Check every line of the entries below for the word "computer", and copy the ones that have it.

--------------------------------

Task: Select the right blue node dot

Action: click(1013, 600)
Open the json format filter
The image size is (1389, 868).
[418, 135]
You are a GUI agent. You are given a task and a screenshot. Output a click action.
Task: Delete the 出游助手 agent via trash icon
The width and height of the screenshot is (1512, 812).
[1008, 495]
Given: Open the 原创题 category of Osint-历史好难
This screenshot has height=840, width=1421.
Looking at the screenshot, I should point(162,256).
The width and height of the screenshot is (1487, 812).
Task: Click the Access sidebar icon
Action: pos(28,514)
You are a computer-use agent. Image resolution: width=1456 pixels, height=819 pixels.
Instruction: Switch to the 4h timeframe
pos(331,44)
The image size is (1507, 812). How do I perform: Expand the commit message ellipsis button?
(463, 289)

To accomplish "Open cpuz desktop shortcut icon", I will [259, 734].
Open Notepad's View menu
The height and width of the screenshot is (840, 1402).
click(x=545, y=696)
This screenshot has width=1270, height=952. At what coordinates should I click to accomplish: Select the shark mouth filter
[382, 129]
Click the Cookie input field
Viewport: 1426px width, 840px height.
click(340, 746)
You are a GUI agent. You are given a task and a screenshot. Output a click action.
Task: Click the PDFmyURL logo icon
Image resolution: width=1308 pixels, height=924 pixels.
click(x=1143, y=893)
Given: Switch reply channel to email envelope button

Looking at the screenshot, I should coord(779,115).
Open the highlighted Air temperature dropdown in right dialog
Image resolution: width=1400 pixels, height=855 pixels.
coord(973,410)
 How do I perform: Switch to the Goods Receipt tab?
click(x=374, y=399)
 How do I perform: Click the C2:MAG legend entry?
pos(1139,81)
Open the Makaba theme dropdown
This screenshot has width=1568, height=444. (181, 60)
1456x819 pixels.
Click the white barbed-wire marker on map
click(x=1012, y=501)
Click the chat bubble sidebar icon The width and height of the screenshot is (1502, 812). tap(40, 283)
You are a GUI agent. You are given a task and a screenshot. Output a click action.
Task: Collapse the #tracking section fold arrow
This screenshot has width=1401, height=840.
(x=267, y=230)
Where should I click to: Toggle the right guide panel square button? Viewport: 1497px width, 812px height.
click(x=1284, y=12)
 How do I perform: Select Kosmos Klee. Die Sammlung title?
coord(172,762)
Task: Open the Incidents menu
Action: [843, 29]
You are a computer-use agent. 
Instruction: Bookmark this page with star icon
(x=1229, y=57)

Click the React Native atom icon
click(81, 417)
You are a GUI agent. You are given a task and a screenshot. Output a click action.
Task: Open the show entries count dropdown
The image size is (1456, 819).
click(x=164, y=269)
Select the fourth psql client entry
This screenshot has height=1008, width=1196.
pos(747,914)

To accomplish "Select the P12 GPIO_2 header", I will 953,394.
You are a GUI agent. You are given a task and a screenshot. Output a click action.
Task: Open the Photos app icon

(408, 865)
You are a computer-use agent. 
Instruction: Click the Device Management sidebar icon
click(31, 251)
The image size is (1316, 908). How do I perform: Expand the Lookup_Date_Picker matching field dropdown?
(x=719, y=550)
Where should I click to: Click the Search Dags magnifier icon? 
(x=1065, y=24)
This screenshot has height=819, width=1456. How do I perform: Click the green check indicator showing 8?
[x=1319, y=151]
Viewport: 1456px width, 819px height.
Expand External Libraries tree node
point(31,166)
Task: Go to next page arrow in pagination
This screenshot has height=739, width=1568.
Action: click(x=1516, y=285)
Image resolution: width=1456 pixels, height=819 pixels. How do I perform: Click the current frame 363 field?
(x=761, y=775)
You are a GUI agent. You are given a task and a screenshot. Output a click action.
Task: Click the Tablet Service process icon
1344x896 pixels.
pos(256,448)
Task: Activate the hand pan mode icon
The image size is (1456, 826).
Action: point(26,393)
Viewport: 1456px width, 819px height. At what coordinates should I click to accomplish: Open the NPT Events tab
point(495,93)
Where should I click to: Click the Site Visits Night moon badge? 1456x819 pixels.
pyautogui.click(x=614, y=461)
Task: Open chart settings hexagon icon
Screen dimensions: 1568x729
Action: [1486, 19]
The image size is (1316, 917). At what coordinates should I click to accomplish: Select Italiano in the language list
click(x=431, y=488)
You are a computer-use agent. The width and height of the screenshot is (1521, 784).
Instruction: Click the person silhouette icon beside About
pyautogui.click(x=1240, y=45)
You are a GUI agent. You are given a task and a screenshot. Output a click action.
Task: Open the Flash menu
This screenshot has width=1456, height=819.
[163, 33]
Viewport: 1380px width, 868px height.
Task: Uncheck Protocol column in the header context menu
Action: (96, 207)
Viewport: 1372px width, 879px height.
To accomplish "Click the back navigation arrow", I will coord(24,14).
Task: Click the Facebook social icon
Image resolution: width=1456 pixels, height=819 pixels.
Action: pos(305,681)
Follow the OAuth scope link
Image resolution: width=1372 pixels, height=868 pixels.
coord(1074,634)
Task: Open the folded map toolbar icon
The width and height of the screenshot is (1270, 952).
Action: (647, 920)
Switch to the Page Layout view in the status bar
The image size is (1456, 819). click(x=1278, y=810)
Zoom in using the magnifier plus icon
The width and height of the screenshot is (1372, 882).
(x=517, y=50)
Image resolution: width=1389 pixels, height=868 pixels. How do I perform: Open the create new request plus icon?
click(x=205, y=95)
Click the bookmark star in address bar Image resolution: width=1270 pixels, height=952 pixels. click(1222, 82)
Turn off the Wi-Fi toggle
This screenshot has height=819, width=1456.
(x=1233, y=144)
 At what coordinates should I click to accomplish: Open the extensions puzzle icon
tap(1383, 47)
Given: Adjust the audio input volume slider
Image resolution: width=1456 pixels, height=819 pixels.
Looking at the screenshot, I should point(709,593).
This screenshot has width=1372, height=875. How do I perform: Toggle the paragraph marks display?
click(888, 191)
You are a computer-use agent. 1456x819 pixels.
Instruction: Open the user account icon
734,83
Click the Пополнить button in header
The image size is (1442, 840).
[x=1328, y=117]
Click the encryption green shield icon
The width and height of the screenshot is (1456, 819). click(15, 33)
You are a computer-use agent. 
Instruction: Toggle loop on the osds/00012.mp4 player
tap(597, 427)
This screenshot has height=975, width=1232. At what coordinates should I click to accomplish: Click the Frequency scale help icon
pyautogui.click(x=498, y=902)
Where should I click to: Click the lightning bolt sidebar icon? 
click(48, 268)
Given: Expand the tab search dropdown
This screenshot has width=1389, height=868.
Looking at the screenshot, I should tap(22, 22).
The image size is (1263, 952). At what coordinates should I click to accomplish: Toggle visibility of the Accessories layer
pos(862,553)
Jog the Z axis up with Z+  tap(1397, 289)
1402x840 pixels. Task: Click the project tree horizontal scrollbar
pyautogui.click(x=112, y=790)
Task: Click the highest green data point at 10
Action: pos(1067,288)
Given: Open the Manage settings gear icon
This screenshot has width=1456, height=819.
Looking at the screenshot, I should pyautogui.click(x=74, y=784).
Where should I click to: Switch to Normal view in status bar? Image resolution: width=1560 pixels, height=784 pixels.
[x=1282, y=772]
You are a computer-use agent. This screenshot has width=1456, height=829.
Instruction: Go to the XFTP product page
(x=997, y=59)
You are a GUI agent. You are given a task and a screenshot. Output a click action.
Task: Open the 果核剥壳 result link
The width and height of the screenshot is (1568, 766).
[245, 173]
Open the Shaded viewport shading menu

--------------------------------

→ **WRITTEN RESPONSE**
You are a computer-use agent. Image resolution: width=1456 pixels, height=819 pixels.
You are a computer-use agent. 
You are a computer-use agent. 
You are a computer-use agent. The width and height of the screenshot is (1521, 784).
You are a computer-use agent. 1456x819 pixels.
You are a computer-use agent. 
You are a computer-use agent. This screenshot has width=1456, height=829.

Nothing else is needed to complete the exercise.